Start of The data

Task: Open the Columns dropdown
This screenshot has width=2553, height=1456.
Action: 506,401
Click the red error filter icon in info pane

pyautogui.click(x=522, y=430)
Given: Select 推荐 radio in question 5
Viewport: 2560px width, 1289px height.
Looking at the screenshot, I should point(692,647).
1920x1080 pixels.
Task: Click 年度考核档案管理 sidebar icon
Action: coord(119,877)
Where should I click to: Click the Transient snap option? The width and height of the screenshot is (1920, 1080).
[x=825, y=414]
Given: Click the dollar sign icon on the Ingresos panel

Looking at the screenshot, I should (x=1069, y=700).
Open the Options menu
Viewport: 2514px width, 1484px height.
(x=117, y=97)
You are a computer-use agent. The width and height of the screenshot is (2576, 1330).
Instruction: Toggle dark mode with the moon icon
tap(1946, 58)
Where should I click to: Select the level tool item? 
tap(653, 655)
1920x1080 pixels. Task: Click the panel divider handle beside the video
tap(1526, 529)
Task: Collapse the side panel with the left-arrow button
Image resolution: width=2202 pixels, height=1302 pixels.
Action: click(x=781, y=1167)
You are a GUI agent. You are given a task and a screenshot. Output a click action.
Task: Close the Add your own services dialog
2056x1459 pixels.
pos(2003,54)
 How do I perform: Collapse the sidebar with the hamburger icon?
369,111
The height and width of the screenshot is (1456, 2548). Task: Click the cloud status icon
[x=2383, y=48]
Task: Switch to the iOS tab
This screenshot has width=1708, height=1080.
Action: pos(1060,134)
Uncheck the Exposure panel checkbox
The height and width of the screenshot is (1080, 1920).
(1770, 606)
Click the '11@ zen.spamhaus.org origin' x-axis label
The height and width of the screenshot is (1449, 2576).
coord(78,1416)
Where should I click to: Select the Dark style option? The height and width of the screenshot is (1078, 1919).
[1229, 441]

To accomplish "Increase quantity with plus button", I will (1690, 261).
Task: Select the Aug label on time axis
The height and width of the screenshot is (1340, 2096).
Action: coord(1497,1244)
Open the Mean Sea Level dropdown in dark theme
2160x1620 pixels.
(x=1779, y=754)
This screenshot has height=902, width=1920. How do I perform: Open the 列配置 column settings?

End of The data

What you have to do
Copy each line of the data above that holds "label".

Exercise response
Click the '11@ zen.spamhaus.org origin' x-axis label
Task: Select the Aug label on time axis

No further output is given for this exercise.